A new frontier for mineral exploration

The first results from the National Drilling Initiative have highlighted exciting new opportunities for the resources industry in the Northern Territory.

The collaboration between Geoscience Australia, MinEx CRC and the Northern Territory Geological Survey completed their first stratigraphic drilling campaign approximately 200 kilometres east of Tennant Creek in December 2020.

The 10 drill holes are in an area that had been overlooked for mineral exploration in the past because of the uncertainty, risk and expense of exploring through the overlying cover of the Barkly Tablelands.

However, data from the Australian Government’s Exploring for the Future program, which is being led by Geoscience Australia, showed the area warranted closer investigation.

Geoscience Australia’s Chief of Minerals, Energy and Groundwater Division, Dr Andrew Heap, said early analysis of the drilling data confirmed the East Tennant region had the right geology for a range of minerals, in particular copper and gold.

“Drilling has identified rocks of the right age to host mineralisation and has uncovered evidence for key mineralising processes such as the presence of major structures, hydrothermal alteration, and base metal sulphides.This shows the East Tennant area is an exciting frontier area for mineral exploration in Australia,” Dr Heap said.

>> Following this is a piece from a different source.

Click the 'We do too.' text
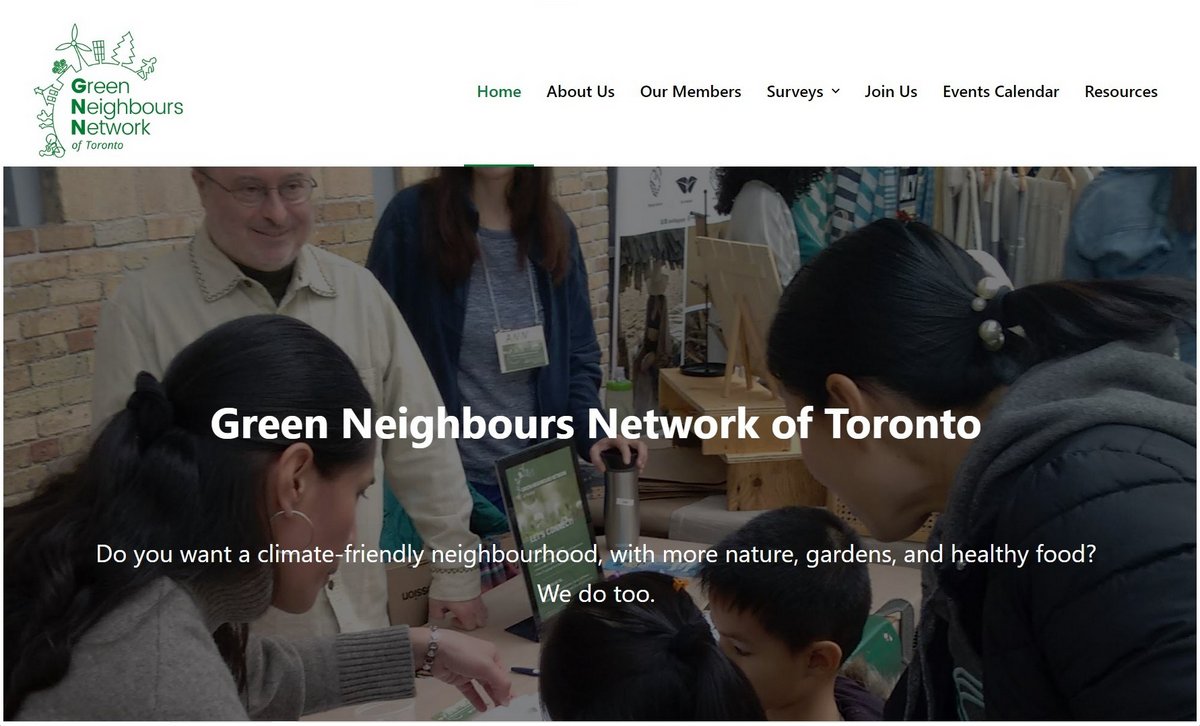The image size is (1200, 726). pos(596,593)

“The drilling also confirmed cover thicknesses in the region ranged between 120 metres and 200 metres, which is well within reach using modern exploration techniques.”

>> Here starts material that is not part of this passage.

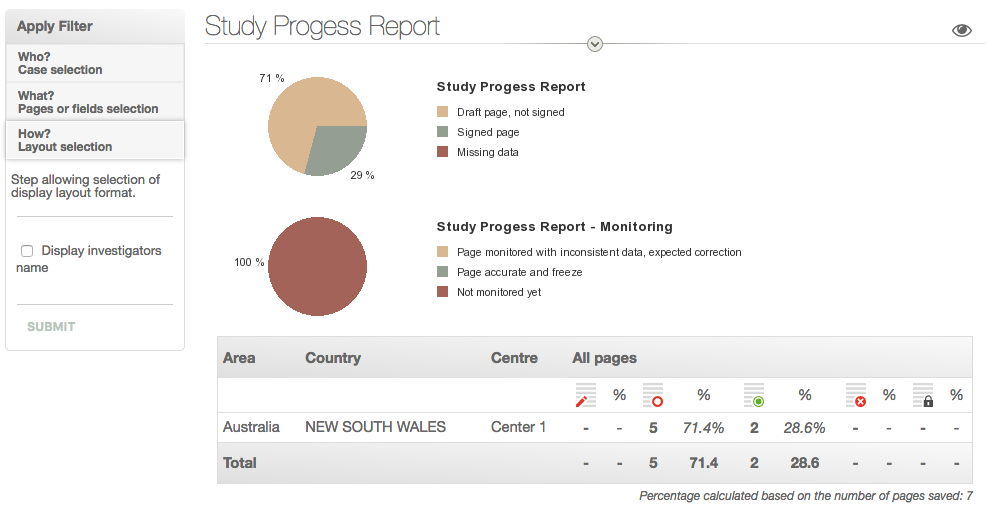Click the Signed page legend swatch
The image size is (988, 511).
(x=443, y=132)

Northern Territory Geological Survey Executive Director Ian Scrimgeour said the drilling had improved the understanding of the geological evolution and resource potential of the basement geology and overlying basin cover of the East Tennant area.

“It suggests that the East Tennant region has undergone a similar stratigraphic, tectonic, and magmatic history to rocks exposed in the prospective Warramunga Province around Tennant Creek, and forms a region of elevated prospectivity stretching to the Queensland border,” Dr Scrimgeour said.

“Insights from analysis of these rocks will provide a framework to assess the mineral potential of this previously poorly understood part of the North Australian Craton.”

MinEx CRC Chief Executive Officer Andrew Bailey said while further analysis of the data needed to be conducted, the results would provide the resources sector with a solid evidence base for the region’s prospectivity.

“This will give companies the knowledge and confidence to explore the region more effectively,” Mr Bailey said.

Geoscience Australia is delivering this data into the hands of industry more rapidly than ever before through an innovative Borehole Completion Report tool.

This approach shortens the timeframe for releasing this data from around one year to just a few months and allows data to be readily updated as it becomes available in the future.

The tool also enables users to visualise multiple datasets without requiring specialist software.

MinEx CRC is a $220 million collaboration between government, industry and research organisations over 10 years.

The National Drilling Initiative (NDI) is one of three MinEx CRC’s research programs. It aims to overcome the technical challenges of exploring for mineral deposits in prospective rocks concealed under the cover of younger rocks and sediment through new exploration tools and techniques.

The data can be accessed through the Exploring for the Future Data Discovery Portal and the MinEx CRC National Drilling Initiative Portal.